Requirement -> Write the next part of the passage about God's love poured out in our hearts, starting right after its last sentence.

Excerpt ->
Here is what I think. I hope this makes sense. Purely on the face of it, the statement as it stands is not logical. If all we had was the bare statement itself, it really wouldn’t make sense. As is often the case in the Bible, the gold doesn’t lie on the surface for any casual passerby to pick it up. God’s truth is, in fact, surprisingly simple, yet it often has to be mined. In other words, although it is simple, it can only be understood by those who would enter into this personal relationship with God, people who are looking for something much more than bare logical facts. Even on a human level, relationships are not about facts. A relationship between living things is itself a living thing. To “know” someone is far more than simply knowing facts about them. It is knowing them, knowing the person, or, in our present case, the Person.

If we would know this Person, what do we soon discover? God is love. This truth is itself far bigger than mere logical facts. We soon find out it isn’t just true that He loves us. He is love. This God whom we would know, “made His light shine in our hearts to give us the light of the knowledge of the glory of God in the face of Jesus Christ” (II Cor. 4:6). What do we find in the face of Jesus Christ? We find a love so large, it is something far greater than we could have ever imagined. It isn’t just true that Jesus loves us. We find out He is love. The love that you and I receive from His heart is like getting a cup of water at the foot of the Hoover Dam. It’s like pulling teaspoons of water from the ocean. It’s why Paul could say, “The life that I now live, I live by the faith of the Son of God, who loved me and gave Himself for me” (Gal. 2:20). In this statement, Paul isn’t simply referring to the fact of Jesus’ substitutionary atonement on the Cross. For those of us who have known Christ, like Paul we know this love of Jesus is way, way, way bigger than a fact on a page. It is a living reality that fills every corner of our very existence, until we too can say it is our life.

Now go back and read the statement, “because the love of God has been poured out in our hearts.” How does that (logically) insure that our hope in Him won’t disappoint us? Can we all say it together, “Of course our hope in Him won’t disappoint us, because He loves us.” Only now, do you see that the bare statement means so much more than the mere facts would portray? When you or I say “He loves us,” it means far, far, far more than mere facts. It is an enormity of our existence. We could even say, “His love has been poured out in our hearts.”

Hmmmm. So then it is logical. It’s just something way bigger than mere facts. It is a relationship. What has happened? Because He is love, because love is the very essence of His infinite Divine glory, when He steps into our lives, that love can do no less than fill every corner of our very hearts. It’s like holding a cup and having someone pour the ocean into it. His love floods our hearts. And, if I am the object of that kind of love, then, no matter what I can be quite assured He won’t disappoint me. He won’t shame me for having owned my relationship with Him.

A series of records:
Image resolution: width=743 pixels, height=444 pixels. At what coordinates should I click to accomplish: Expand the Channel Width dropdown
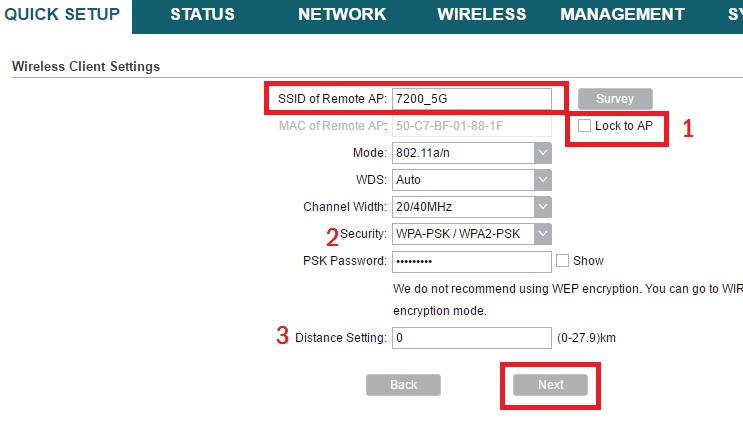click(x=471, y=207)
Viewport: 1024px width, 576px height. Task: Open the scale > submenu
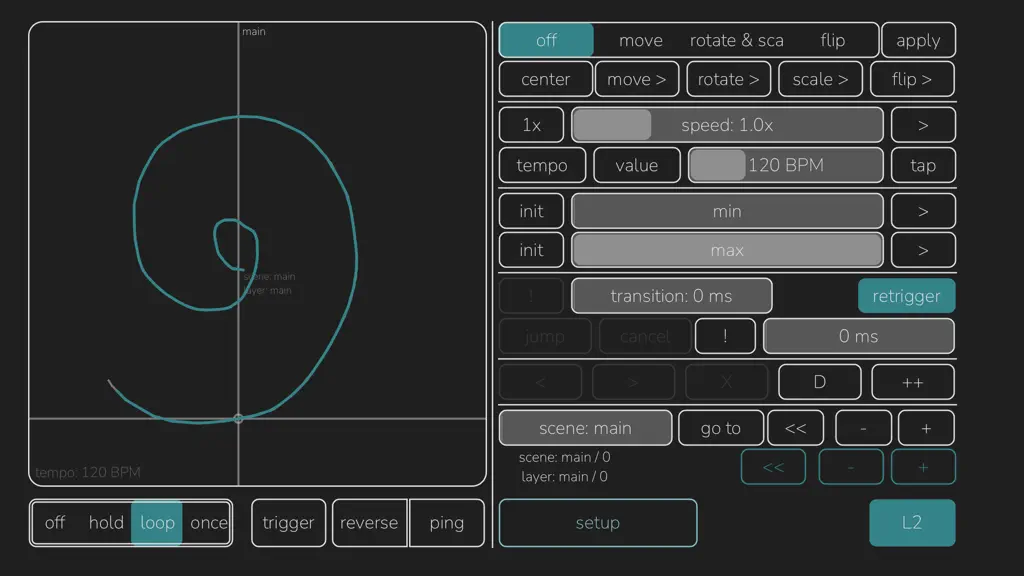pyautogui.click(x=820, y=79)
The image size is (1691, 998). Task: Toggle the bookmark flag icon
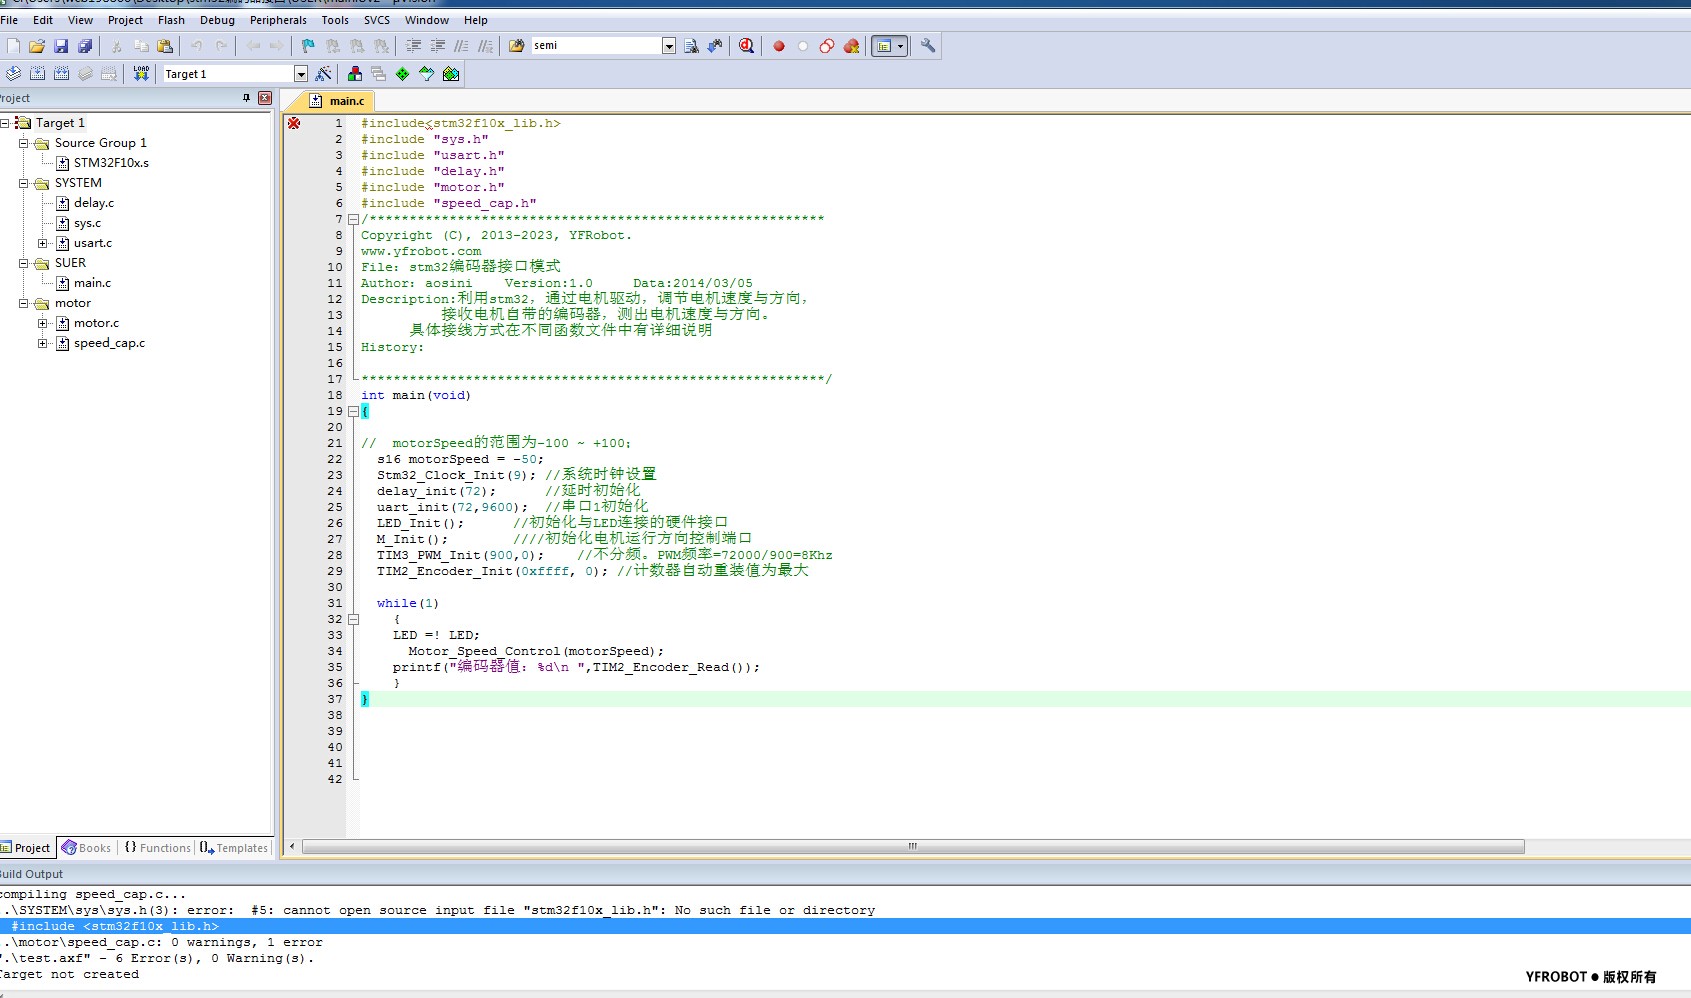click(x=308, y=46)
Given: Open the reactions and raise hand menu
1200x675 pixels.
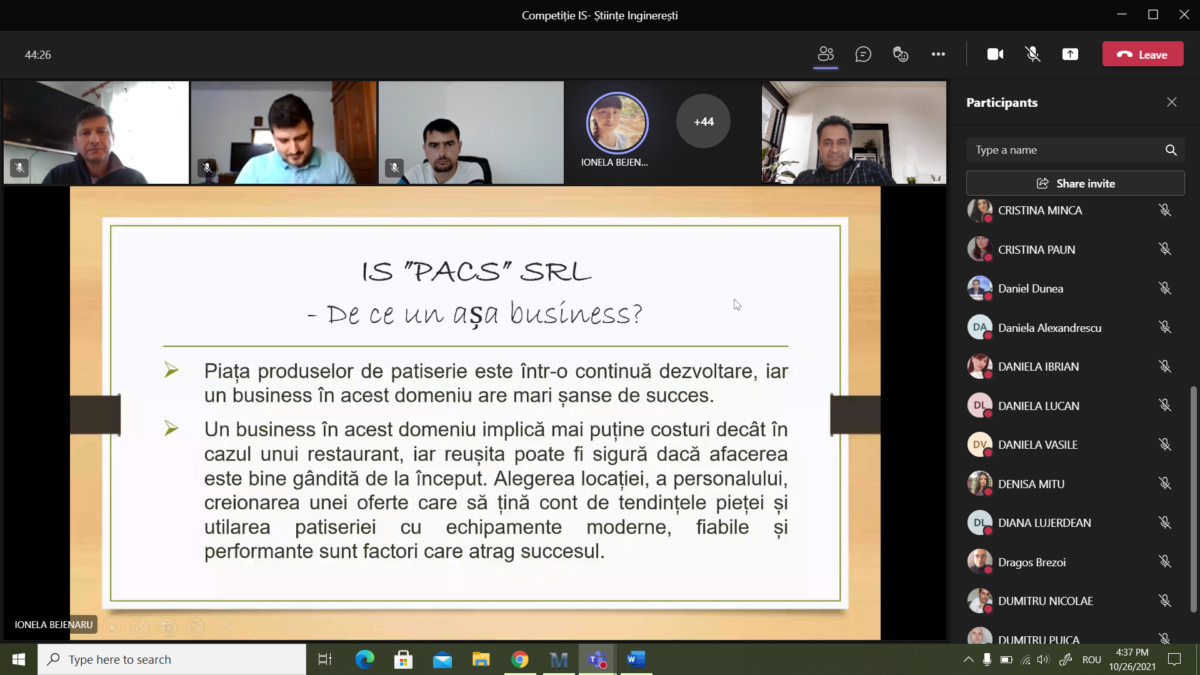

Right answer ->
Actually, this is a very good point to insert a reality check. Sometimes He does allow things that seem to disappoint me or even shame me. I have had several things in the last few years where I prayed for something, even expressed my confidence in the Lord to other people that He would answer me, only to have it seem He did not. I honestly do feel a sense of shame. I trusted Him. I told other people I was trusting Him. Then it seems He didn’t answer. Frankly, there is a part of me right now that is baffled by it all. I’m not 100% sure what to do with it. However, and this brings us back to our verse, one thing I know is that His love has been poured out into every corner of my very existence. He has been speaking His love to me, showering me with His love for over 40 years. Knowing that love, I can step back and say, “I guess there is just something here I don’t understand.” Then I can drop it and go on trusting Him. He doesn’t always have to make sense to me. He loves me. As the song says, “Many things about tomorrow, I don’t seem to understand, but I know Who holds tomorrow, and I know Who holds my hand.” I know Him.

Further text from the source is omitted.